NSF Award Search: Award # 1815300 - RI: Small: Feature Encoding for Reinforcement Learning

Award Abstract # 1815300

RI: Small: Feature Encoding for Reinforcement Learning

NSF Org:	IIS Div Of Information & Intelligent Systems
Recipient:	DUKE UNIVERSITY
Initial Amendment Date:	July 26, 2018
Latest Amendment Date:	September 14, 2018
Award Number:	1815300
Award Instrument:	Continuing Grant
Program Manager:	Vladimir Pavlovic vpavlovi@nsf.gov (703)292-8318 IIS Div Of Information & Intelligent Systems CSE Direct For Computer & Info Scie & Enginr
Start Date:	August 1, 2018
End Date:	July 31, 2023 (Estimated)
Total Intended Award Amount:	$499,968.00
Total Awarded Amount to Date:	$499,968.00
Funds Obligated to Date:	FY 2018 = $499,968.00
History of Investigator:	Ronald Parr (Principal Investigator) parr@cs.duke.edu Lawrence Carin (Co-Principal Investigator)
Recipient Sponsored Research Office:	Duke University 2200 W MAIN ST DURHAM NC US 27705-4640 (919)684-3030
Sponsor Congressional District:	04
Primary Place of Performance:	Duke University NC US 27705-4677
Primary Place of Performance Congressional District:	04
Unique Entity Identifier (UEI):	TP7EK8DZV6N5
Parent UEI:
NSF Program(s):	Robust Intelligence
Primary Program Source:	01001819DB NSF RESEARCH & RELATED ACTIVIT
Program Reference Code(s):	7495, 7923
Program Element Code(s):	749500
Award Agency Code:	4900
Fund Agency Code:	4900
Assistance Listing Number(s):	47.070

ABSTRACT

This project focuses on the subfield of machine learning referred to as Reinforcement Learning (RL), in which algorithms or robots learn by trial and error. As with many areas of machine learning, there has been a surge of interest in "deep learning" approaches to reinforcement learning, i.e, "Deep RL." Deep learning uses computational models motivated by structures found in the brains of animals. Deep RL has enjoyed some stunning successes, including a recent advance by which a program learned to play the Asian game of Go better than the best human player. Notably, this level of performance was achieved without any human guidance. Given only the rules of the game, the program learned by playing against itself. Although games are intriguing and attention-grabbing, this feat was merely a technology demonstration. Firms are seeking to deploy Deep RL methods to increase the efficiency of their operations across a range of applications such as data center management and robotics. To realize fully the potential of Deep RL, further research is required to make the training process more predictable, reliable, and efficient. Current techniques require massive amounts of training data and computation, and subtle changes in the configuration of the system can cause huge differences in the quality of the results obtained. Thus, even though RL systems can learn autonomously by trial and error, a large amount of human intuition, experience and experimentation may be required to lay the groundwork for these systems to succeed. This proposal seeks to develop new techniques and theory to make high quality deep RL results more widely and easily obtainable. In addition, this proposal will provide opportunities for undergraduates to be involved in research through Duke's Data+ initiative.

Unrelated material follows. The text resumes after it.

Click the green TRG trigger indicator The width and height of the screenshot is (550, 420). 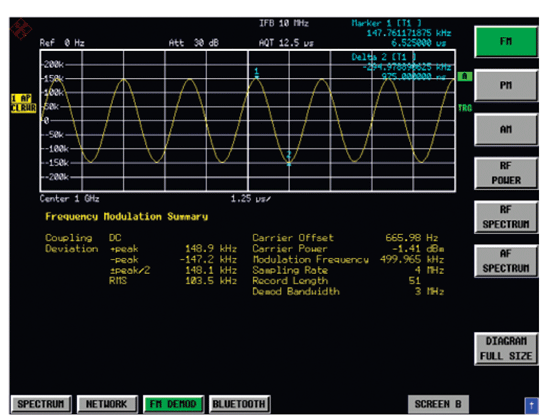click(x=465, y=108)
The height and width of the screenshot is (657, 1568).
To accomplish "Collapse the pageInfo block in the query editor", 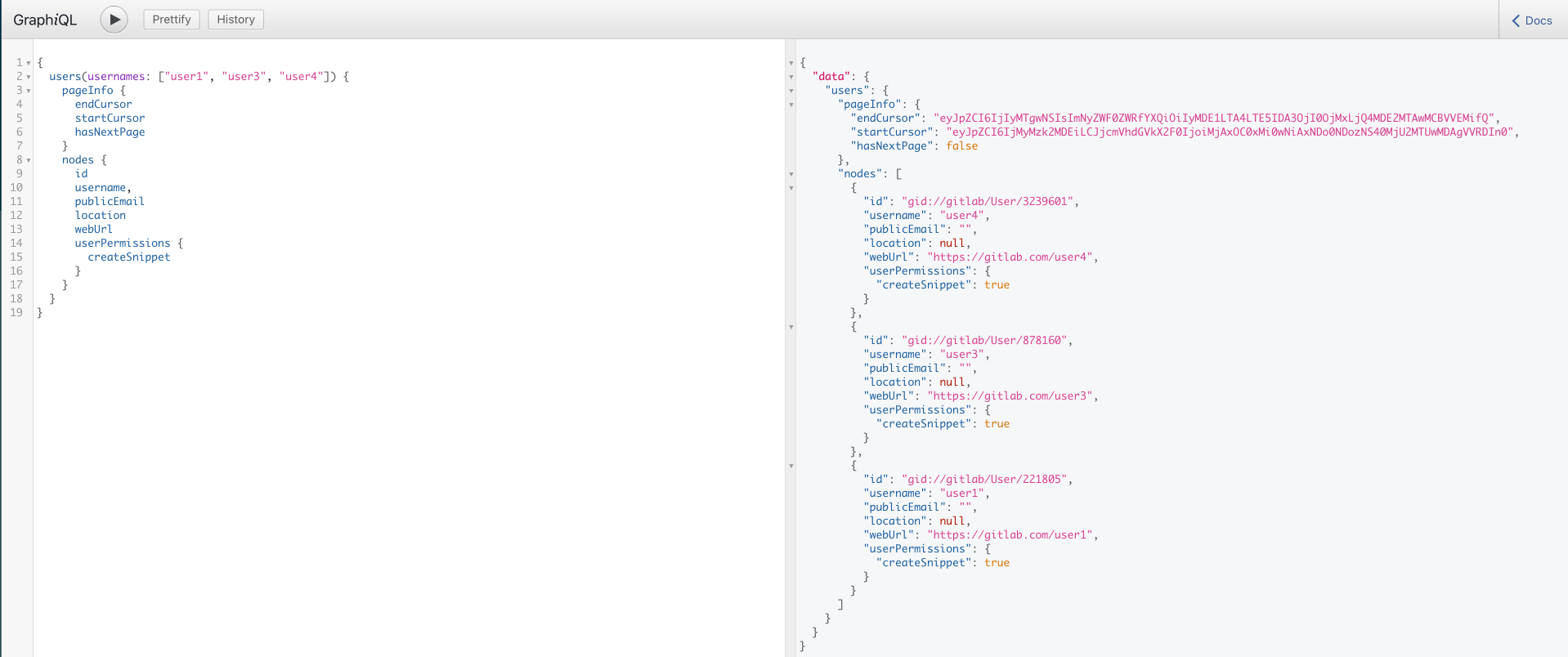I will click(x=29, y=91).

The proposed research is partly inspired by past work on feature selection and discovery for reinforcement learning. Much of that work focused primarily on linear value function approximation. Its relevance to deep reinforcement learning is that methods such as Deep Q-learning have a linear final layer. The preceding, nonlinear layers can, therefore, be interpreted as performing feature discovery for what is ultimately a linear value function approximation process. Sufficient conditions on the features that were specified for successful linear value function approximation in earlier work can now be re-interpreted as an intermediate objective function for the penultimate layer of a deep network. The proposed research aims to achieve the following objectives: 1) Develop a theory of feature construction that explains and informs deep reinforcement learning methods, 2) develop improved approaches to value function approximation that are applicable to deep reinforcement learning, 3) develop improved approaches to policy search that are applicable to deep reinforcement learning, and 4) develop new algorithms for exploration in reinforcement learning that take advantage of learned feature representations, and 5) perform computational experiments demonstrating the efficacy of the new algorithms developed on benchmark problems.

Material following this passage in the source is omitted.